The Case for Adults With Low Vision Learning Braille

Girl reading a Braille book with headphones around her neck
Portrait of young blind woman reading Braille book in a college library.

When Louis Braille invented braille, it revolutionized the way people who are blind access written text. As we celebrate his birthday and World Braille Day on January 4 – and Braille Literacy Month throughout January – it’s a good time for adults with low vision to consider learning braille. 

Of course, there are many tools for people with low vision to absorb language without sight, such as audiobooks and screen readers that speak written text out loud. But nothing compares to interacting with text, whether in print, large print, or braille. 

Plus, some adults with low vision may be losing more sight as the years go by, which means someday magnifiers or large print books simply won’t be enough. That’s where learning braille comes in.  

“Braille is a tool and it’s empowering,” says Carlton Anne Cook Walker, BEAR-Blindness Education, and Advocacy Resources, Teacher of Students with Blindness/Low Vision, and President of the National Organization of Parents of Blind Children, who also has a child who is blind.   

She says oral language – which includes American Sign Language (ASL) – does have its place. But without text, readers lose sentence structure, paragraph structure, text structure, and spelling. In other words, braille provides a level of literacy that audio formats simply do not, both for reading and writing.  

“Written text allows an individual to interact, to realize the difference between words like ‘there,’ ‘they’re,’ and ‘their,’ and to move around the text independently,” Walker explains. “Interaction with the text is key, especially for math. Just try doing it all in your head.” 

Making reading more efficient 

Even when people with low vision use optical magnifiers, it can limit their ability to read effectively. For example, when longer words are magnified they might take up an entire line on the page. 

“For someone with low vision, print is often not efficient – and I believe text needs to be efficient, effective, and sustainable,” Walker says. “Braille is the opposite. When reading braille our fingers are moving and there’s more efficiency.”  

Walker emphasizes that braille isn’t difficult to learn – “Braille isn’t hard,” she says. “It’s just different.” 

For people who are losing their vision, learning braille before they are legally blind can put them ahead of the curve. Braille is empowering because it fosters independence. For example, braille tags can be used to identify different canisters in the kitchen, such as salt and sugar. They are also great for labeling canned goods, kitchen appliance controls, and even clothing. Walker suggests using magnetic tags, to reduce the need for re-brailling. What’s more, many common household items, such as measuring cups and spoons, are available for purchase in braille. 

The value of dual media 

While people with low vision are learning braille, there’s no reason not to take advantage of technology, such as Optical Character Recognition (OCR) or screen readers. 

“Having more tools is better,” Walker says. “You’re not going to use them all at once, but although a hammer is a great tool, sometimes you need screwdrivers and pliers and wrenches and more.”  

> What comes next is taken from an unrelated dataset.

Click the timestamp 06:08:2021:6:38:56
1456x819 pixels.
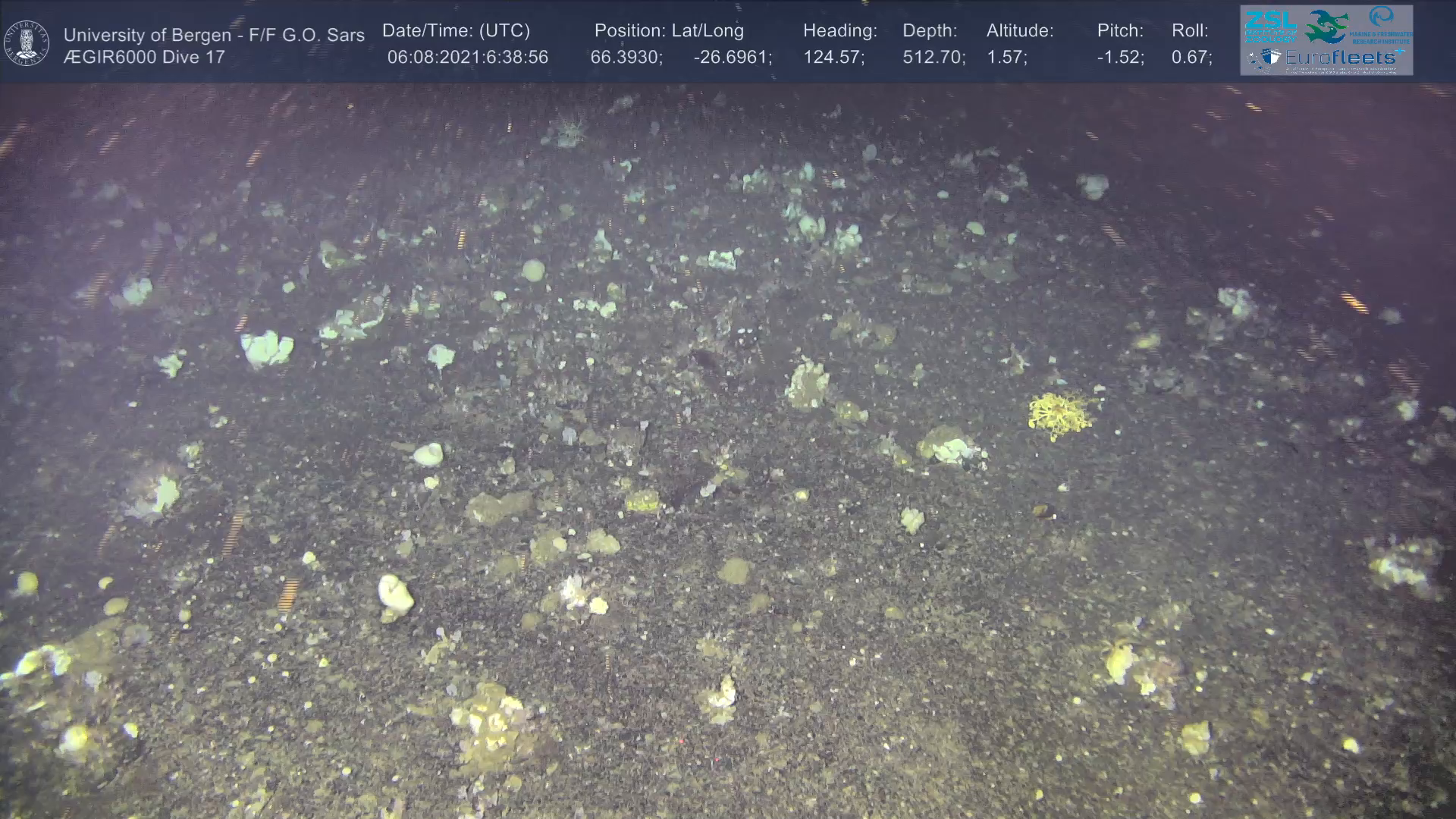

For example, she explains, someone could use a color app on their phone or other software that will read labels to them, or tell them how to spell something. “That’s fine, that’s still independence because they’re choosing to use that technology. But the point is to have as many choices as possible.” 

Walker is a fan of APH’s Juno, which is a handheld video magnifier with OCR built-in. “If you have low vision, you can read the text. Or you can use speech to text,” she says. Juno is versatile enough to use for self-grooming tasks, reading, writing, distance viewing, and even hobbies such as sewing. She also recommends APH’s Janus Slate, which is handy for taking notes or writing down information like phone numbers in braille.  

APH is in the midst of reimagining low vision technology. APH’s long-term goal is to create a suite of magnification tools, running on a unique APH low vision platform, that’s flexible and easy enough for anyone to use. But APH always has, and always will, encourage the use of braille alongside technology. 

For anyone who has low vision, especially if they may eventually lose their sight, learning braille is crucial to independence and communicating fluently. Even if they retain some vision, braille gives people one more choice. And as Walker says, the more choices the better.